* TASK BRIEF *
Copy out the records below exactly as they appear.

*** DATA Section Begins ***

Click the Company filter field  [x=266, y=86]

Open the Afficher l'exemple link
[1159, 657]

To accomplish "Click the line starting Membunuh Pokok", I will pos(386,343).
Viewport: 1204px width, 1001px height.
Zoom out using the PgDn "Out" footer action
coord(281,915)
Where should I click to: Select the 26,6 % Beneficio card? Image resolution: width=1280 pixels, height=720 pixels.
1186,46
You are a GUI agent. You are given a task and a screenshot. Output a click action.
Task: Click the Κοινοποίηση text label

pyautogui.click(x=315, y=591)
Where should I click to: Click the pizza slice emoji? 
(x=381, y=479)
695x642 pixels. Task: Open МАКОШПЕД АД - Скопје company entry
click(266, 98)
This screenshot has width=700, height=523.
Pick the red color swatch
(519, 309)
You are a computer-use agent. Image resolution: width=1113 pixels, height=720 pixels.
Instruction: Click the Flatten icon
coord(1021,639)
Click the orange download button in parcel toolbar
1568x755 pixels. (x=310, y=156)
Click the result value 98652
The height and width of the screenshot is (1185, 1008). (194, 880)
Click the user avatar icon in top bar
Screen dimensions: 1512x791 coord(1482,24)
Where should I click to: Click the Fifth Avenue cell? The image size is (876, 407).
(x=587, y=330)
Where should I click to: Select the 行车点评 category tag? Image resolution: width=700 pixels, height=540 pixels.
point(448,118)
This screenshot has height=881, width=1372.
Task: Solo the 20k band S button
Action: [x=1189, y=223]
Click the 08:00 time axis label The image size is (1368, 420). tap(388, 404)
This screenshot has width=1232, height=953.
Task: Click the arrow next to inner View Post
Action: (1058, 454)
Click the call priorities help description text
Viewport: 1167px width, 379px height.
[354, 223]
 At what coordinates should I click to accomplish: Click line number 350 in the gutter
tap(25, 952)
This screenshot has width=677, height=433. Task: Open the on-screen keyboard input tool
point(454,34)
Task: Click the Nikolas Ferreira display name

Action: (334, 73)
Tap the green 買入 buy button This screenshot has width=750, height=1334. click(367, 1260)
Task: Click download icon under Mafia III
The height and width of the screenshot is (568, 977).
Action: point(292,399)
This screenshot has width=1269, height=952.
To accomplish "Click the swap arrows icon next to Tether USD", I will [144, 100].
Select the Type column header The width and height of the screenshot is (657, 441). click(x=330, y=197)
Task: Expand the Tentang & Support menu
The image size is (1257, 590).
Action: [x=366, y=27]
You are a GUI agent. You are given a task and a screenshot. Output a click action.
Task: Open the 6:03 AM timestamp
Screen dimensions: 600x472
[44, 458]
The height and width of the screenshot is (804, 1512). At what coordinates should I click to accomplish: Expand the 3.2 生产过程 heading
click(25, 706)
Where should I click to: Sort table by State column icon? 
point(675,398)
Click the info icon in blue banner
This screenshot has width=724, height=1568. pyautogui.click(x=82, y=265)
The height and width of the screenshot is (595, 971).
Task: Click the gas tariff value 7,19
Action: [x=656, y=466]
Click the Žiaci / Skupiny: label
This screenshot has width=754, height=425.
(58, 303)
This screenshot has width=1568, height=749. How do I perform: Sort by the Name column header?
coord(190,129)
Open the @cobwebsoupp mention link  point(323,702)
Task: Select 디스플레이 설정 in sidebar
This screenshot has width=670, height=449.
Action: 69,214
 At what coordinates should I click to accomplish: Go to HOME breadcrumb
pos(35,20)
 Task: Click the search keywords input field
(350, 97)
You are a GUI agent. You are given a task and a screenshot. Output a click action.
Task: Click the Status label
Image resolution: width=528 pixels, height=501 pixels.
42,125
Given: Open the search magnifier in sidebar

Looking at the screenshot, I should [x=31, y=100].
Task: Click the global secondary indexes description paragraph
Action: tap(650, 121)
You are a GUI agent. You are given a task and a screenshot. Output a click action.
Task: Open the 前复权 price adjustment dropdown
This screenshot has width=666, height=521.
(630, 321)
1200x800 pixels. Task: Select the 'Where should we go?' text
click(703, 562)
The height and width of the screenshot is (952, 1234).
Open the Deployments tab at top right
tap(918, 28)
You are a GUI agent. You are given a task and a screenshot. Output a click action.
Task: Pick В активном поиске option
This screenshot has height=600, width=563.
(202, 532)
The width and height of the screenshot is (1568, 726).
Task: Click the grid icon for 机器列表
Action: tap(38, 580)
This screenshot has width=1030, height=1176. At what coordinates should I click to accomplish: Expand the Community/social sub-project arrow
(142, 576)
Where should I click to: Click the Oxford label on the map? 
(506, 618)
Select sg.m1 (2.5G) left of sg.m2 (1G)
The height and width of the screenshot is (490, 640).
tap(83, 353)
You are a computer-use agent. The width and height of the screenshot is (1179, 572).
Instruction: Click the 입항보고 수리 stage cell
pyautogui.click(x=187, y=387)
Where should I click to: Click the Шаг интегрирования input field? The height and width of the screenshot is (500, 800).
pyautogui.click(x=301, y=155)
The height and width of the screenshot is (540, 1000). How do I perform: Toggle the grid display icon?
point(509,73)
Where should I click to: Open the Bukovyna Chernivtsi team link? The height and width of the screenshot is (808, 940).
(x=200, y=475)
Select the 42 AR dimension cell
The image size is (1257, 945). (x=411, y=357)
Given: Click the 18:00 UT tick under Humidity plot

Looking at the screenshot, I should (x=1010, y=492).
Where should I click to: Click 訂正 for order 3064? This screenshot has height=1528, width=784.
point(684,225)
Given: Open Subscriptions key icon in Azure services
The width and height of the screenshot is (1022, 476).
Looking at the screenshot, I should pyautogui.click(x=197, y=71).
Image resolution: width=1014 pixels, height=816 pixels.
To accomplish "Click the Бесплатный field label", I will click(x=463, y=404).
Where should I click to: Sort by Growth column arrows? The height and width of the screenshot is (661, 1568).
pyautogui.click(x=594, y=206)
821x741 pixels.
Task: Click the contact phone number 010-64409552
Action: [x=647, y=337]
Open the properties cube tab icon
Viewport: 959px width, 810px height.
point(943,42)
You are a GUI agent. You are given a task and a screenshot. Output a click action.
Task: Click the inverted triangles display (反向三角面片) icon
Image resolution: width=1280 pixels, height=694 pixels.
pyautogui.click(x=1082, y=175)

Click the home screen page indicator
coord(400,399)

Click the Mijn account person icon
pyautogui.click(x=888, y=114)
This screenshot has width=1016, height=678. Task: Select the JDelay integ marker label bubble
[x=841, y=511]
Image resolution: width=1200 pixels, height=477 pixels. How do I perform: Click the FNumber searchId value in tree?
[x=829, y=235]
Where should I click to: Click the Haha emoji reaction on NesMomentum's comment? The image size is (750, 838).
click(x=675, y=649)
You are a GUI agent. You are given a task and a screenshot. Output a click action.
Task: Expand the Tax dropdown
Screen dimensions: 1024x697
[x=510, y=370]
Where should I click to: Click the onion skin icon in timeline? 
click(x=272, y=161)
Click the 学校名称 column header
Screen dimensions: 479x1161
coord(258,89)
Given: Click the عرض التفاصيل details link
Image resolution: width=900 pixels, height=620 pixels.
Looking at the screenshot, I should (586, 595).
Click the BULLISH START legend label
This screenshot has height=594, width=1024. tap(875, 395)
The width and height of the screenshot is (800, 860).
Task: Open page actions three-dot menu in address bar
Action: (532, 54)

*** DATA Section Ends ***

* THE COMPLETED TASK *
Click the Company filter field  [x=266, y=86]

Open the Afficher l'exemple link
[1159, 657]

To accomplish "Click the line starting Membunuh Pokok", I will pos(386,343).
Viewport: 1204px width, 1001px height.
Zoom out using the PgDn "Out" footer action
coord(281,915)
Where should I click to: Select the 26,6 % Beneficio card? Image resolution: width=1280 pixels, height=720 pixels.
1186,46
You are a GUI agent. You are given a task and a screenshot. Output a click action.
Task: Click the Κοινοποίηση text label

pyautogui.click(x=315, y=591)
Where should I click to: Click the pizza slice emoji? 
(x=381, y=479)
695x642 pixels. Task: Open МАКОШПЕД АД - Скопје company entry
click(266, 98)
This screenshot has width=700, height=523.
Pick the red color swatch
(519, 309)
You are a computer-use agent. Image resolution: width=1113 pixels, height=720 pixels.
Instruction: Click the Flatten icon
coord(1021,639)
Click the orange download button in parcel toolbar
1568x755 pixels. (x=310, y=156)
Click the result value 98652
The height and width of the screenshot is (1185, 1008). (194, 880)
Click the user avatar icon in top bar
Screen dimensions: 1512x791 coord(1482,24)
Where should I click to: Click the Fifth Avenue cell? The image size is (876, 407).
(x=587, y=330)
Where should I click to: Select the 行车点评 category tag? Image resolution: width=700 pixels, height=540 pixels.
point(448,118)
This screenshot has height=881, width=1372.
Task: Solo the 20k band S button
Action: [x=1189, y=223]
Click the 08:00 time axis label The image size is (1368, 420). tap(388, 404)
This screenshot has width=1232, height=953.
Task: Click the arrow next to inner View Post
Action: (1058, 454)
Click the call priorities help description text
Viewport: 1167px width, 379px height.
[354, 223]
 At what coordinates should I click to accomplish: Click line number 350 in the gutter
tap(25, 952)
This screenshot has width=677, height=433. Task: Open the on-screen keyboard input tool
point(454,34)
Task: Click the Nikolas Ferreira display name

Action: (334, 73)
Tap the green 買入 buy button This screenshot has width=750, height=1334. click(367, 1260)
Task: Click download icon under Mafia III
The height and width of the screenshot is (568, 977).
Action: point(292,399)
This screenshot has width=1269, height=952.
To accomplish "Click the swap arrows icon next to Tether USD", I will [144, 100].
Select the Type column header The width and height of the screenshot is (657, 441). click(x=330, y=197)
Task: Expand the Tentang & Support menu
The image size is (1257, 590).
Action: [x=366, y=27]
You are a GUI agent. You are given a task and a screenshot. Output a click action.
Task: Open the 6:03 AM timestamp
Screen dimensions: 600x472
[44, 458]
The height and width of the screenshot is (804, 1512). At what coordinates should I click to accomplish: Expand the 3.2 生产过程 heading
click(25, 706)
Where should I click to: Sort table by State column icon? 
point(675,398)
Click the info icon in blue banner
This screenshot has width=724, height=1568. pyautogui.click(x=82, y=265)
The height and width of the screenshot is (595, 971).
Task: Click the gas tariff value 7,19
Action: [x=656, y=466]
Click the Žiaci / Skupiny: label
This screenshot has width=754, height=425.
(58, 303)
This screenshot has width=1568, height=749. How do I perform: Sort by the Name column header?
coord(190,129)
Open the @cobwebsoupp mention link  point(323,702)
Task: Select 디스플레이 설정 in sidebar
This screenshot has width=670, height=449.
Action: 69,214
 At what coordinates should I click to accomplish: Go to HOME breadcrumb
pos(35,20)
 Task: Click the search keywords input field
(350, 97)
You are a GUI agent. You are given a task and a screenshot. Output a click action.
Task: Click the Status label
Image resolution: width=528 pixels, height=501 pixels.
42,125
Given: Open the search magnifier in sidebar

Looking at the screenshot, I should [x=31, y=100].
Task: Click the global secondary indexes description paragraph
Action: tap(650, 121)
You are a GUI agent. You are given a task and a screenshot. Output a click action.
Task: Open the 前复权 price adjustment dropdown
This screenshot has width=666, height=521.
(630, 321)
1200x800 pixels. Task: Select the 'Where should we go?' text
click(703, 562)
The height and width of the screenshot is (952, 1234).
Open the Deployments tab at top right
tap(918, 28)
You are a GUI agent. You are given a task and a screenshot. Output a click action.
Task: Pick В активном поиске option
This screenshot has height=600, width=563.
(202, 532)
The width and height of the screenshot is (1568, 726).
Task: Click the grid icon for 机器列表
Action: tap(38, 580)
This screenshot has width=1030, height=1176. At what coordinates should I click to accomplish: Expand the Community/social sub-project arrow
(142, 576)
Where should I click to: Click the Oxford label on the map? 
(506, 618)
Select sg.m1 (2.5G) left of sg.m2 (1G)
The height and width of the screenshot is (490, 640).
tap(83, 353)
You are a computer-use agent. The width and height of the screenshot is (1179, 572).
Instruction: Click the 입항보고 수리 stage cell
pyautogui.click(x=187, y=387)
Where should I click to: Click the Шаг интегрирования input field? The height and width of the screenshot is (500, 800).
pyautogui.click(x=301, y=155)
The height and width of the screenshot is (540, 1000). How do I perform: Toggle the grid display icon?
point(509,73)
Where should I click to: Open the Bukovyna Chernivtsi team link? The height and width of the screenshot is (808, 940).
(x=200, y=475)
Select the 42 AR dimension cell
The image size is (1257, 945). (x=411, y=357)
Given: Click the 18:00 UT tick under Humidity plot

Looking at the screenshot, I should (x=1010, y=492).
Where should I click to: Click 訂正 for order 3064? This screenshot has height=1528, width=784.
point(684,225)
Given: Open Subscriptions key icon in Azure services
The width and height of the screenshot is (1022, 476).
Looking at the screenshot, I should pyautogui.click(x=197, y=71).
Image resolution: width=1014 pixels, height=816 pixels.
To accomplish "Click the Бесплатный field label", I will click(x=463, y=404).
Where should I click to: Sort by Growth column arrows? The height and width of the screenshot is (661, 1568).
pyautogui.click(x=594, y=206)
821x741 pixels.
Task: Click the contact phone number 010-64409552
Action: [x=647, y=337]
Open the properties cube tab icon
Viewport: 959px width, 810px height.
point(943,42)
You are a GUI agent. You are given a task and a screenshot. Output a click action.
Task: Click the inverted triangles display (反向三角面片) icon
Image resolution: width=1280 pixels, height=694 pixels.
pyautogui.click(x=1082, y=175)

Click the home screen page indicator
coord(400,399)

Click the Mijn account person icon
pyautogui.click(x=888, y=114)
This screenshot has width=1016, height=678. Task: Select the JDelay integ marker label bubble
[x=841, y=511]
Image resolution: width=1200 pixels, height=477 pixels. How do I perform: Click the FNumber searchId value in tree?
[x=829, y=235]
Where should I click to: Click the Haha emoji reaction on NesMomentum's comment? The image size is (750, 838).
click(x=675, y=649)
You are a GUI agent. You are given a task and a screenshot. Output a click action.
Task: Expand the Tax dropdown
Screen dimensions: 1024x697
[x=510, y=370]
Where should I click to: Click the onion skin icon in timeline? 
click(x=272, y=161)
Click the 学校名称 column header
Screen dimensions: 479x1161
coord(258,89)
Given: Click the عرض التفاصيل details link
Image resolution: width=900 pixels, height=620 pixels.
Looking at the screenshot, I should (586, 595).
Click the BULLISH START legend label
This screenshot has height=594, width=1024. tap(875, 395)
The width and height of the screenshot is (800, 860).
Task: Open page actions three-dot menu in address bar
Action: (532, 54)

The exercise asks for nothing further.